MilkyWeb — Graph of Everything



In this article I want to share my thoughts about ways to solve the fundamental problems of the modern Internet. I want to describe a model that, in my opinion, can help even better to organize the knowledge on the Internet, and to demonstrate their attempt to implement such a model.

the

Intro

a Social network and search engines are trying to organize as much information as possible about the world and in particular about the user.
In computer science a basis for describing any subject area (AT) is ontology or its simplified variation of graphs. With their help perhaps the most uniquely for a computer to describe any knowledge base.

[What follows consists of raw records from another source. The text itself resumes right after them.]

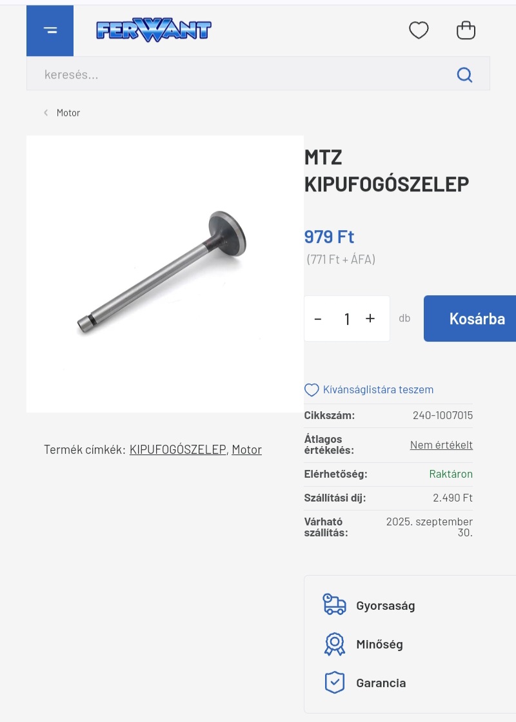The image size is (516, 722).
Task: Open the KIPUFOGÓSZELEP product tag
Action: pos(178,449)
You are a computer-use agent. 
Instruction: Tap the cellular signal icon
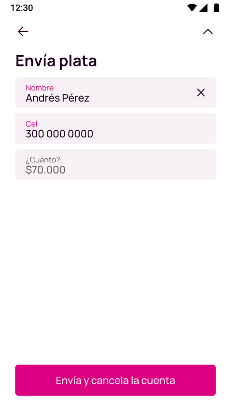pos(203,8)
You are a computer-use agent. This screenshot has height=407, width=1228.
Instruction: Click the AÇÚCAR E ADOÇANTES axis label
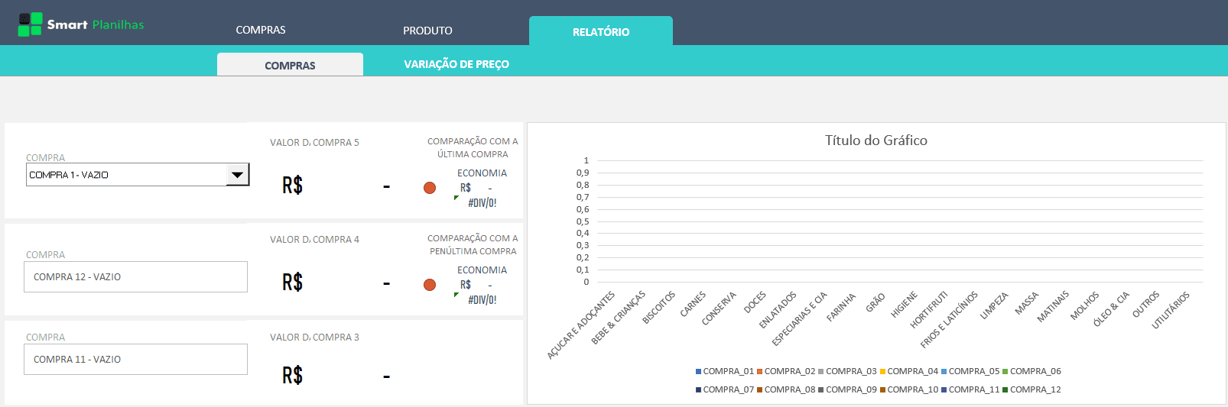(x=581, y=325)
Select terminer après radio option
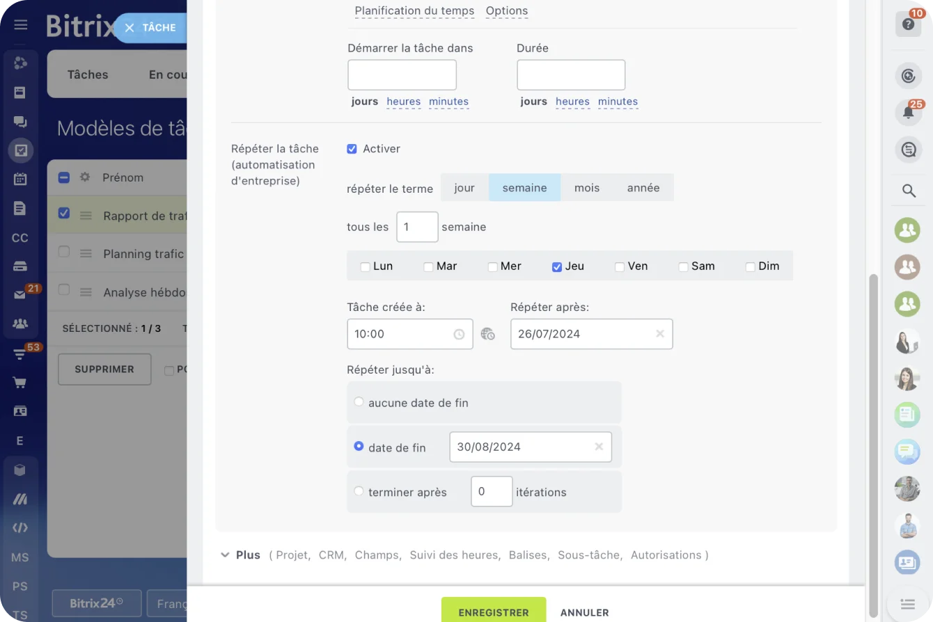Screen dimensions: 933x622 click(x=359, y=491)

In the existing web space created a large number of specialized graphs: Facebook, Linkedin, Foursquare, etc.
As you know Google expands its Knowledge Graph and is actively using it to search engines.

The problem is that in the world an infinite number of domains and to create a new graph, it is customary to create a new social network.

The project MilkyWeb (MW, Milkyway), which I want to present is trying to create a universal tool to describe any subject areas (creating any graphs) in one place.
In other words, it is an attempt to create a universal the social network the base knowledge of everything.

the Project is still not out of alpha stage, so the interface is poor, I ask not to be angry. The site was prepared, only under Chrome. To support the cross-browser capability decided the time is not yet to spend, so I apologize to users of other browsers.

the

Ideology



The main ideology of the project is a model of ontology – mathematical knowledge representation.
It is based on three pillars: the concepts, individuals and predicates.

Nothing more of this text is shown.